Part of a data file
-------------------------
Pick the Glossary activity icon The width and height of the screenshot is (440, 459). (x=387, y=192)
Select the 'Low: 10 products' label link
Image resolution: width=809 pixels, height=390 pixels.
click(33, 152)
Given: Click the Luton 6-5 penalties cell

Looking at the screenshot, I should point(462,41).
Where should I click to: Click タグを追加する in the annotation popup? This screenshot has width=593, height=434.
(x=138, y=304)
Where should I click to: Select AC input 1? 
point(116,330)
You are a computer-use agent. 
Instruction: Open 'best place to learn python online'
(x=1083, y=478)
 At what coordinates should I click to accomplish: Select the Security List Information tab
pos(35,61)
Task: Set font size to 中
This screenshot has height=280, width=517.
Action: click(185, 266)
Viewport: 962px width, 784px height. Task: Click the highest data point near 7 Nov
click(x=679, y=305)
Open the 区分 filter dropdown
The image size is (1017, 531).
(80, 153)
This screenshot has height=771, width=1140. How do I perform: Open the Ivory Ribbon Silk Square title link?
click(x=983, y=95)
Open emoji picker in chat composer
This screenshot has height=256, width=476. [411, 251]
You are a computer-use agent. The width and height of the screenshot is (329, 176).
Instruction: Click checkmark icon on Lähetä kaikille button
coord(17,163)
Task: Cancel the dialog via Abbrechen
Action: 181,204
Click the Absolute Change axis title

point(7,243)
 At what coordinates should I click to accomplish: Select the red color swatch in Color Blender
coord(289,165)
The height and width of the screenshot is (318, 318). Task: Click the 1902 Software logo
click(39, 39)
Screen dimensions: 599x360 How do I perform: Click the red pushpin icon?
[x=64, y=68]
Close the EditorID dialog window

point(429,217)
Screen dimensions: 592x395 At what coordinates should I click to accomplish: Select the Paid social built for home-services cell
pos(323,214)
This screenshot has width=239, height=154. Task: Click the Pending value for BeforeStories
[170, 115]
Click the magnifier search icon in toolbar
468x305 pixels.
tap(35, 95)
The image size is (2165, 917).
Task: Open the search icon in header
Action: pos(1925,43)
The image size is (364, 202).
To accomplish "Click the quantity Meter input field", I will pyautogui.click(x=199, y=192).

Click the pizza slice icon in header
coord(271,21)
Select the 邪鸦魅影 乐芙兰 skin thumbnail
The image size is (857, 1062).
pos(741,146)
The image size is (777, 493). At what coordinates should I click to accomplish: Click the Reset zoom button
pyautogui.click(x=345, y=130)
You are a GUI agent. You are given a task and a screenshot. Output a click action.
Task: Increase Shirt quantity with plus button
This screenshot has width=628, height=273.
-------------------------
* _Problem to work on_:
Rewrite the entries above with "magnifier" swapped for "magnifying glass", leaving everything else unchanged.

* _Final result_:
Pick the Glossary activity icon The width and height of the screenshot is (440, 459). (x=387, y=192)
Select the 'Low: 10 products' label link
Image resolution: width=809 pixels, height=390 pixels.
click(33, 152)
Given: Click the Luton 6-5 penalties cell

Looking at the screenshot, I should point(462,41).
Where should I click to: Click タグを追加する in the annotation popup? This screenshot has width=593, height=434.
(x=138, y=304)
Where should I click to: Select AC input 1? 
point(116,330)
You are a computer-use agent. 
Instruction: Open 'best place to learn python online'
(x=1083, y=478)
 At what coordinates should I click to accomplish: Select the Security List Information tab
pos(35,61)
Task: Set font size to 中
This screenshot has height=280, width=517.
Action: click(185, 266)
Viewport: 962px width, 784px height. Task: Click the highest data point near 7 Nov
click(x=679, y=305)
Open the 区分 filter dropdown
The image size is (1017, 531).
(80, 153)
This screenshot has height=771, width=1140. How do I perform: Open the Ivory Ribbon Silk Square title link?
click(x=983, y=95)
Open emoji picker in chat composer
This screenshot has height=256, width=476. [411, 251]
You are a computer-use agent. The width and height of the screenshot is (329, 176).
Instruction: Click checkmark icon on Lähetä kaikille button
coord(17,163)
Task: Cancel the dialog via Abbrechen
Action: 181,204
Click the Absolute Change axis title

point(7,243)
 At what coordinates should I click to accomplish: Select the red color swatch in Color Blender
coord(289,165)
The height and width of the screenshot is (318, 318). Task: Click the 1902 Software logo
click(39, 39)
Screen dimensions: 599x360 How do I perform: Click the red pushpin icon?
[x=64, y=68]
Close the EditorID dialog window

point(429,217)
Screen dimensions: 592x395 At what coordinates should I click to accomplish: Select the Paid social built for home-services cell
pos(323,214)
This screenshot has width=239, height=154. Task: Click the Pending value for BeforeStories
[170, 115]
Click the magnifying glass search icon in toolbar
468x305 pixels.
tap(35, 95)
The image size is (2165, 917).
Task: Open the search icon in header
Action: pos(1925,43)
The image size is (364, 202).
To accomplish "Click the quantity Meter input field", I will pyautogui.click(x=199, y=192).

Click the pizza slice icon in header
coord(271,21)
Select the 邪鸦魅影 乐芙兰 skin thumbnail
The image size is (857, 1062).
pos(741,146)
The image size is (777, 493). At what coordinates should I click to accomplish: Click the Reset zoom button
pyautogui.click(x=345, y=130)
You are a GUI agent. You are given a task and a screenshot. Output a click action.
Task: Increase Shirt quantity with plus button
This screenshot has width=628, height=273.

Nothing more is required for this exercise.